You execute the application several times on the new server and on the old server. You measure the execution time (sec) and the output is tab separated text-file.

**Answer:**  
H0 = μ; Mean execution time of old server (Baseline)  
H1 = μ; Mean execution time of new server; H1 ≠ H0 (Is faster or slower than old server)  

In [None]:
import pandas as pd
import matplotlib.pyplot as plt
import numpy as np

# Import data set and create a data frame
execData = pd.read_csv('https://users.du.se/~rny/data/ai-datascience/server2.txt', delim_whitespace=True)

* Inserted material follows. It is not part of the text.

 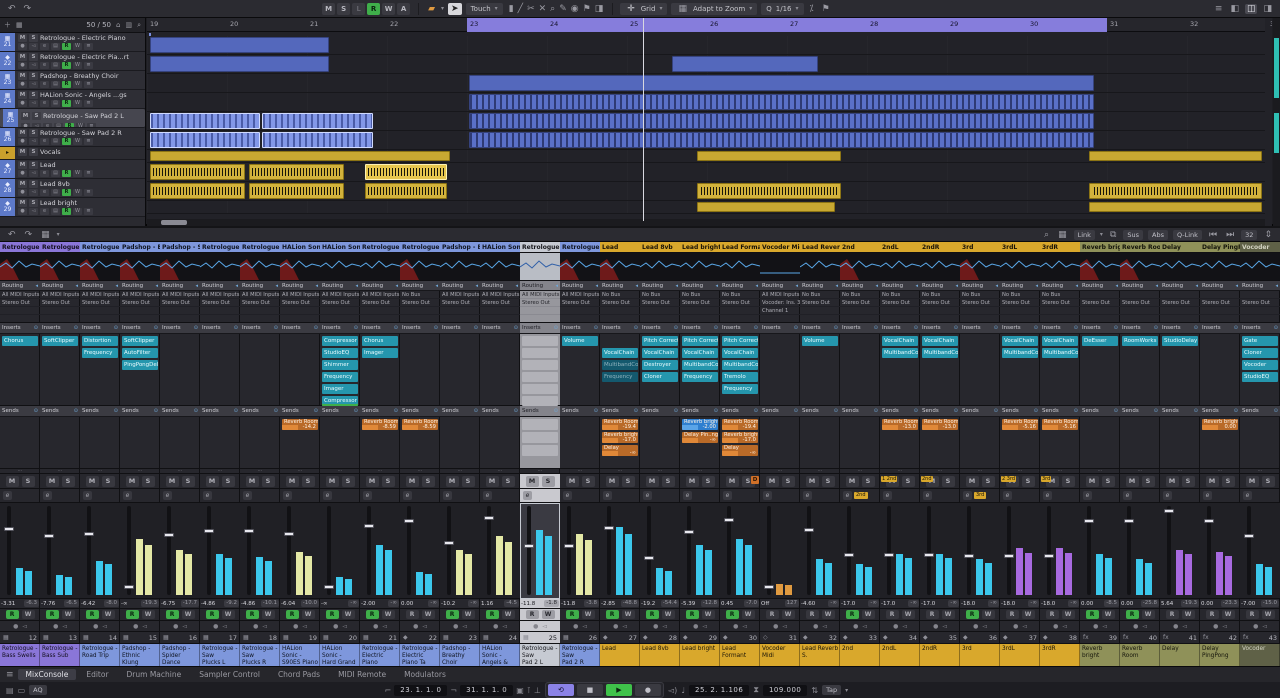 What do you see at coordinates (340, 295) in the screenshot?
I see `routing-slot: All MIDI Inputs` at bounding box center [340, 295].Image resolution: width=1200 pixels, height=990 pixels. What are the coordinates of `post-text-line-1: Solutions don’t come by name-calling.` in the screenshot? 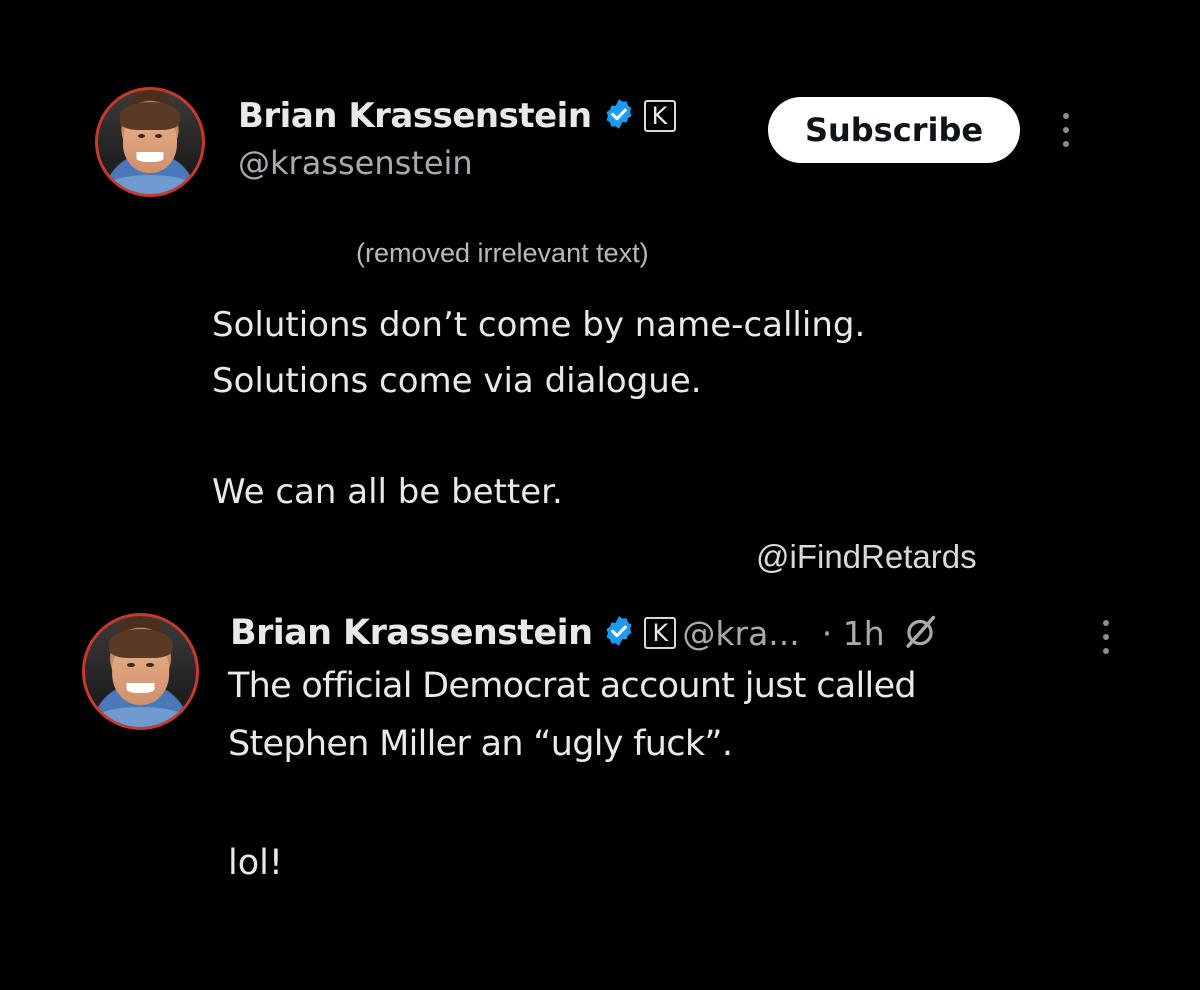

# Print the data types of the values
print(execData.dtypes, "\n")

# Display summary statistics
print(execData.describe())

# Create a single figure with two subplots side-by-side
fig, axes = plt.subplots(1, 2, figsize=(12, 4))

# Plot the data for OldServer in a histogram
ax1 = axes[0]
ax1.set_title("OldServer")
ax1.hist(execData['OldServer'], bins=[34, 36, 38, 40, 42, 44, 46, 48, 50, 52, 54])
ax1.set_xlabel("Execution time (s)")
ax1.set_xticks(np.arange(34, 54.1, 2))
ax1.set_ylabel("Frequency")
start, end = ax1.get_ylim()
ax1.set_yticks(np.arange(start, end, 1))

# Plot the data for NewServer in a histogram
ax2 = axes[1]
ax2.set_title("NewServer")
ax2.hist(execData['NewServer'], bins=[34, 36, 38, 40, 42, 44, 46, 48, 50, 52, 54])
ax2.set_xlabel("Execution time (s)")
ax2.set_xticks(np.arange(34, 54.1, 2))
ax2.set_ylabel("Frequency")
start, end = ax2.get_ylim()
ax2.set_yticks(np.arange(start, end, 1))

plt.tight_layout()
plt.show()


In [None]:
# Two-sample t-test
import scipy.stats as stats

# Calculate t-critical value
alpha = 0.05
t_critical = stats.t.ppf(1-alpha/2, len(execData)-1)

# Compare samples by conducting the test
t_stat, p = stats.ttest_ind(execData['OldServer'], execData['NewServer'])
print("T-critical value:", t_critical)
print("T-statistic value:", t_stat)
print("P-value:", p)

# Mean of OldServer and NewServer
m1 = execData['OldServer'].mean()
m2 = execData['NewServer'].mean()
print("Mean of OldServer:", m1)
print("Mean of NewServer:", m2)

n1 = execData['OldServer'].count()
std1 = execData['OldServer'].std()
margin_of_error1 = t_critical * std1 / np.sqrt(n1)
confidence_interval1 = (m1 - margin_of_error1, m1 + margin_of_error1)
print("Confidence interval (Old server):", confidence_interval1)

n2 = execData['NewServer'].count()
std2 = execData['NewServer'].std()
margin_of_error2 = t_critical * std2 / np.sqrt(n2)
confidence_interval2 = (m2 - margin_of_error2, m2 + margin_of_error2)
print("Confidence interval (New server):", confidence_interval2)

**Answer:**  
Because P > 0.05 H0 should not be rejected.